→ **Metin ve öğe konumu girdileri**
+--
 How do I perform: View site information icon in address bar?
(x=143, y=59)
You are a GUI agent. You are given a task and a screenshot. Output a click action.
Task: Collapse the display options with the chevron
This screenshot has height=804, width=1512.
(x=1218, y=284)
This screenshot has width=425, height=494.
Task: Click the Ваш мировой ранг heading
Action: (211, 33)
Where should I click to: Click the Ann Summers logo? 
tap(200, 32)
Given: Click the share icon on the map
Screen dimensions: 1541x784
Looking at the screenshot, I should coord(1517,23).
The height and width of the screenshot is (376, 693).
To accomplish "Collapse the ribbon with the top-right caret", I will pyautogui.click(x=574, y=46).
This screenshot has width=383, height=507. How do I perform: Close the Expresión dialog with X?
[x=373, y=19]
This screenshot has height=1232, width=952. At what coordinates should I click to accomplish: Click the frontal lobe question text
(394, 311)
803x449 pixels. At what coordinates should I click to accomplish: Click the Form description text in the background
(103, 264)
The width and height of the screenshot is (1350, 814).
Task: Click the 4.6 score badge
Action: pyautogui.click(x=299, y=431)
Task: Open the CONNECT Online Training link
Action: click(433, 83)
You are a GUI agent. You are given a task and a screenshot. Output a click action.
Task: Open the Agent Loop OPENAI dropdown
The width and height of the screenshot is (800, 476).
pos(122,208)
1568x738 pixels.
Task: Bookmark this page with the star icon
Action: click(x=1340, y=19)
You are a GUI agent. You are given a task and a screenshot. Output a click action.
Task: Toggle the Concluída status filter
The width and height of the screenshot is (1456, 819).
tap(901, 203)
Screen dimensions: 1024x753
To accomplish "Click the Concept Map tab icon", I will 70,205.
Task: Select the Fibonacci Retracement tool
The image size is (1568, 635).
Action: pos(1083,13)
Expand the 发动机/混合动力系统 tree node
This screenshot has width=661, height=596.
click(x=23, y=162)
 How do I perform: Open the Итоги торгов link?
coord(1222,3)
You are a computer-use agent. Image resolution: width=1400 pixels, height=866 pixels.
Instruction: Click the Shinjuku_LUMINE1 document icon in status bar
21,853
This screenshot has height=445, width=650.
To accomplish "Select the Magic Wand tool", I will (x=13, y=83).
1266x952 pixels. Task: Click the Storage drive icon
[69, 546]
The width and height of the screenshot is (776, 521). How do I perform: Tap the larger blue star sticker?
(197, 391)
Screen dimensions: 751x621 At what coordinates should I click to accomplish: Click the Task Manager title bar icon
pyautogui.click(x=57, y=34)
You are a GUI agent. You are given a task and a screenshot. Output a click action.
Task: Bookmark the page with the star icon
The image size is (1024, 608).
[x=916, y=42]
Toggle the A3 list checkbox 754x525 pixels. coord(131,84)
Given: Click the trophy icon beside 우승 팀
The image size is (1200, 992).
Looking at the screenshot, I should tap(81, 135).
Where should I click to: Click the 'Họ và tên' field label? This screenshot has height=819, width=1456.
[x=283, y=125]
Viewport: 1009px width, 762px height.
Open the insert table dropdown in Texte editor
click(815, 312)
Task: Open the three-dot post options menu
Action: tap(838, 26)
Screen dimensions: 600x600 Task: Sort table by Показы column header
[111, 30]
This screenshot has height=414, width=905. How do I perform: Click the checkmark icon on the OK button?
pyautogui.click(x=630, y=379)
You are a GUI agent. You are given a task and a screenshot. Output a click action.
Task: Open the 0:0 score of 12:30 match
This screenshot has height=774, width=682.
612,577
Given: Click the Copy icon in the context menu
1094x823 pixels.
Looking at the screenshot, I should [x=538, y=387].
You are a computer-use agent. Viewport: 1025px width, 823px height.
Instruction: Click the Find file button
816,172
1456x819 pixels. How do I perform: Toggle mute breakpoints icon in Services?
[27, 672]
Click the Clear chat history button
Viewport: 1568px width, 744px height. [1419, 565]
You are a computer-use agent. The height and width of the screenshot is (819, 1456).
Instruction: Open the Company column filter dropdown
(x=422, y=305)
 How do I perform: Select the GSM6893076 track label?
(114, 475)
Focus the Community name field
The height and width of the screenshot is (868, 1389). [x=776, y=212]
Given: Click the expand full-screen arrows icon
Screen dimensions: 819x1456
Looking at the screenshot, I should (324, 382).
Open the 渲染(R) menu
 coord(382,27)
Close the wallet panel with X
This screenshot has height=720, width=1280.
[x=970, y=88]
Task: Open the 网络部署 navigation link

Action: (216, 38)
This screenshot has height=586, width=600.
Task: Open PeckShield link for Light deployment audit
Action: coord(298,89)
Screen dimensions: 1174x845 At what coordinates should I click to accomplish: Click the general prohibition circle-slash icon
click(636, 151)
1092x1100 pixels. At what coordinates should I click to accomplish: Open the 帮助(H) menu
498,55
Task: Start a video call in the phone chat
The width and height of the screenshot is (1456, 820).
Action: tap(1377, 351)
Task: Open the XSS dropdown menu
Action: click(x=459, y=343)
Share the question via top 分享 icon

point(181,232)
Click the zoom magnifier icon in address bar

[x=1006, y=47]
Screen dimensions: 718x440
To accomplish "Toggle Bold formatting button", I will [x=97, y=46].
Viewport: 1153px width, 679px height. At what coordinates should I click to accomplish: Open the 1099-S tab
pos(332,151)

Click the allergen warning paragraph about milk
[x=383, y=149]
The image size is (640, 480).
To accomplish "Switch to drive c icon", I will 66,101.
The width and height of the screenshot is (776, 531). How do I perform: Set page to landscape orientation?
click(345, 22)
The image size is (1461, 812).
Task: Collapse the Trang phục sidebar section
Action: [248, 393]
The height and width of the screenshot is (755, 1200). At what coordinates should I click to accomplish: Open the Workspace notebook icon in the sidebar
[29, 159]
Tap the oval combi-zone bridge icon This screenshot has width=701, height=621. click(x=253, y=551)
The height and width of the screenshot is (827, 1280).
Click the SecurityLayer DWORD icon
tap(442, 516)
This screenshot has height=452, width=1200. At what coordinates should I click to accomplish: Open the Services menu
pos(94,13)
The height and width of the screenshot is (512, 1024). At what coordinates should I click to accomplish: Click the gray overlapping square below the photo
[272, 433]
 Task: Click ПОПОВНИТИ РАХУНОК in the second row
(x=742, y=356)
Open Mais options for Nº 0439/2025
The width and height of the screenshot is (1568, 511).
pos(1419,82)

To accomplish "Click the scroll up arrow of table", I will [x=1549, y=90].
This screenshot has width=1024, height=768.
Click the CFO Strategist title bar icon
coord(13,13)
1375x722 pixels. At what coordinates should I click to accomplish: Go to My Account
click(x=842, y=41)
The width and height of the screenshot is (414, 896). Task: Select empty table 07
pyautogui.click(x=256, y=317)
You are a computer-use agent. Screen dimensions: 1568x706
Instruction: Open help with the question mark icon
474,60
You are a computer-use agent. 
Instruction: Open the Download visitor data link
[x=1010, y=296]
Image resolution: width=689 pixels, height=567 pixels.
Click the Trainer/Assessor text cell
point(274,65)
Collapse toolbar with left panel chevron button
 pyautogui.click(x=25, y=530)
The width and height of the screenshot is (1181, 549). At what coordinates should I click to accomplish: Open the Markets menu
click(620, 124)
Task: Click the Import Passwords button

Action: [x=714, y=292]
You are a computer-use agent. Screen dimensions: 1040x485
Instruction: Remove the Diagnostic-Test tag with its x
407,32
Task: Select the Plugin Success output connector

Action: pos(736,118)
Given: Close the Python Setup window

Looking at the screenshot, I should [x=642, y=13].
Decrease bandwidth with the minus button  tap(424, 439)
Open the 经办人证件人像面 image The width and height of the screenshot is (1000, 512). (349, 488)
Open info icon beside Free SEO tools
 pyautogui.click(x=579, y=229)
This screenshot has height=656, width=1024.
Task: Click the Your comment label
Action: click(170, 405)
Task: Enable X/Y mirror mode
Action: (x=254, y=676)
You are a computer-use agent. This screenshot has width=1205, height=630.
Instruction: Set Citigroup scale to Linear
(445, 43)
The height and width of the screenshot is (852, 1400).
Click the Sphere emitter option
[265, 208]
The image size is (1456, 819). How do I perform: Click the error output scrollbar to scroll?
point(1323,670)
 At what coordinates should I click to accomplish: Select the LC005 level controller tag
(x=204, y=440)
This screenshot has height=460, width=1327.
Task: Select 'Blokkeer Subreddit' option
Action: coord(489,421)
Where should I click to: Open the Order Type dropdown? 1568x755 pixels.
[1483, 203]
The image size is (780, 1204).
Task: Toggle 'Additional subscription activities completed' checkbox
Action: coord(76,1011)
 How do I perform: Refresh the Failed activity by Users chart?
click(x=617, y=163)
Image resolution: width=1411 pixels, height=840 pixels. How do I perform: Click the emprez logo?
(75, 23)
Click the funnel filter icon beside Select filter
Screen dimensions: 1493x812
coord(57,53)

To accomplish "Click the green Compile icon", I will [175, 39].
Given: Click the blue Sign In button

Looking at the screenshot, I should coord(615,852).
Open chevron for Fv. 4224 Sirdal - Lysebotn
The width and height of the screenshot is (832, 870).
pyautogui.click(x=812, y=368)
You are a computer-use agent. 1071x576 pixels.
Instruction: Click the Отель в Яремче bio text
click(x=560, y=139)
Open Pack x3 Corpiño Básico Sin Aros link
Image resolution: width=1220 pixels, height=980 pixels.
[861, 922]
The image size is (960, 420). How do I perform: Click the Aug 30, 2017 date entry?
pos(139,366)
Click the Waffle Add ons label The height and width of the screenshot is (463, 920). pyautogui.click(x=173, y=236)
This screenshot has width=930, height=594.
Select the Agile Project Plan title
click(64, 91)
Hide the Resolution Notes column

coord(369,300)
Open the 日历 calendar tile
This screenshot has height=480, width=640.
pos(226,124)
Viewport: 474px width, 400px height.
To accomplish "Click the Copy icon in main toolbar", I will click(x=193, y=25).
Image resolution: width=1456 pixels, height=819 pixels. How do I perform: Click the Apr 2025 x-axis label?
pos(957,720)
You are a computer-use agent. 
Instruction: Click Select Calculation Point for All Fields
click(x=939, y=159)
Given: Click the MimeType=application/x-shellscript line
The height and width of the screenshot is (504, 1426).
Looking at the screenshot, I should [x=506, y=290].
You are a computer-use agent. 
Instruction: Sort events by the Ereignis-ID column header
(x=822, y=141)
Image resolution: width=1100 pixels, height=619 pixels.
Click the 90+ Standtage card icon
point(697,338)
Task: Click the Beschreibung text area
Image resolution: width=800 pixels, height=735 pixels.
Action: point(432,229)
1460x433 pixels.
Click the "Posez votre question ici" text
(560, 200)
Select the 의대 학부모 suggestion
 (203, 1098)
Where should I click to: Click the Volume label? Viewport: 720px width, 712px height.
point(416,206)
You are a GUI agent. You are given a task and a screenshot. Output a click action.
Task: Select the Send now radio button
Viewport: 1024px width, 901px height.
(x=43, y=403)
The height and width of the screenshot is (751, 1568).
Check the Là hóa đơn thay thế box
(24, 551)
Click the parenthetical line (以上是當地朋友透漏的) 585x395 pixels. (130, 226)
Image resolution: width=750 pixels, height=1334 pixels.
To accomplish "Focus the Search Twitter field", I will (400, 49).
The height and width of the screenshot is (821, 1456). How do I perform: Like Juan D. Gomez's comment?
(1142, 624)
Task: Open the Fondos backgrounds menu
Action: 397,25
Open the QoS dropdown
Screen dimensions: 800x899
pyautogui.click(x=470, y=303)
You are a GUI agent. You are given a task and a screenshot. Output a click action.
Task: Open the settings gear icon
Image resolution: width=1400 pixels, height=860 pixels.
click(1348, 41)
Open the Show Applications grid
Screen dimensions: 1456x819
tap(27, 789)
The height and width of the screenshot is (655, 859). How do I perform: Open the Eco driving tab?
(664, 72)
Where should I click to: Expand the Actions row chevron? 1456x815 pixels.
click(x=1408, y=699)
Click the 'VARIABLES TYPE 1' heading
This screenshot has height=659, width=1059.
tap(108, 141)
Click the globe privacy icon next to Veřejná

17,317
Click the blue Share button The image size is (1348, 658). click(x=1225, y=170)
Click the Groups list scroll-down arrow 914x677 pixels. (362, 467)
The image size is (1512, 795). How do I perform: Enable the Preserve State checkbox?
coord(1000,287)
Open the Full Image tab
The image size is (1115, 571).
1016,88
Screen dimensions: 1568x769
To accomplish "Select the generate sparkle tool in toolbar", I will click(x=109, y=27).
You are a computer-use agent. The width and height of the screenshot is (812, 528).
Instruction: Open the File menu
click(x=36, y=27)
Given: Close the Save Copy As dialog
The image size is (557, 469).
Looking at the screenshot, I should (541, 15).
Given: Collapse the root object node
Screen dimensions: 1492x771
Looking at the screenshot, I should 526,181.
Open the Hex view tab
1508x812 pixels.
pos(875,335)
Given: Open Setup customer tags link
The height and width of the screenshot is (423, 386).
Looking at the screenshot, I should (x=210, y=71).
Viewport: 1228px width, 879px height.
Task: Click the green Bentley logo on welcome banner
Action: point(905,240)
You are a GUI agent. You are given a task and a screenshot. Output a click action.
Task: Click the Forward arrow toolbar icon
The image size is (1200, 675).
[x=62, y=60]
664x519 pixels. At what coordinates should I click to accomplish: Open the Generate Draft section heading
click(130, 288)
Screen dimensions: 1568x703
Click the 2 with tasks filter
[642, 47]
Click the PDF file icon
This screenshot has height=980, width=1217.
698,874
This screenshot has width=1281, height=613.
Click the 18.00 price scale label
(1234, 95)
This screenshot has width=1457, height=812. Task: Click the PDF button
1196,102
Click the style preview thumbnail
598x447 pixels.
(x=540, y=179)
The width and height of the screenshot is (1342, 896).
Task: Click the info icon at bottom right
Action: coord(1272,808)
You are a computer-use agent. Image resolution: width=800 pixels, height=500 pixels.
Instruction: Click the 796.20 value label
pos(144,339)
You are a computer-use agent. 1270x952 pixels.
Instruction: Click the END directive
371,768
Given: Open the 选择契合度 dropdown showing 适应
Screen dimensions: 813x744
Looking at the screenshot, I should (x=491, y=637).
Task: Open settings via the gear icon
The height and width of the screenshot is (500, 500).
+--
→ **Verilen Görev**
Satırların başından "Action: (211, 33)" ifadesini içeren satıra kadar uzanan bölümü, her iki uç da dahil olmak üzere, hiçbir değişiklik yapmadan çıkarın.

→ **Yanıt**
 How do I perform: View site information icon in address bar?
(x=143, y=59)
You are a GUI agent. You are given a task and a screenshot. Output a click action.
Task: Collapse the display options with the chevron
This screenshot has height=804, width=1512.
(x=1218, y=284)
This screenshot has width=425, height=494.
Task: Click the Ваш мировой ранг heading
Action: (211, 33)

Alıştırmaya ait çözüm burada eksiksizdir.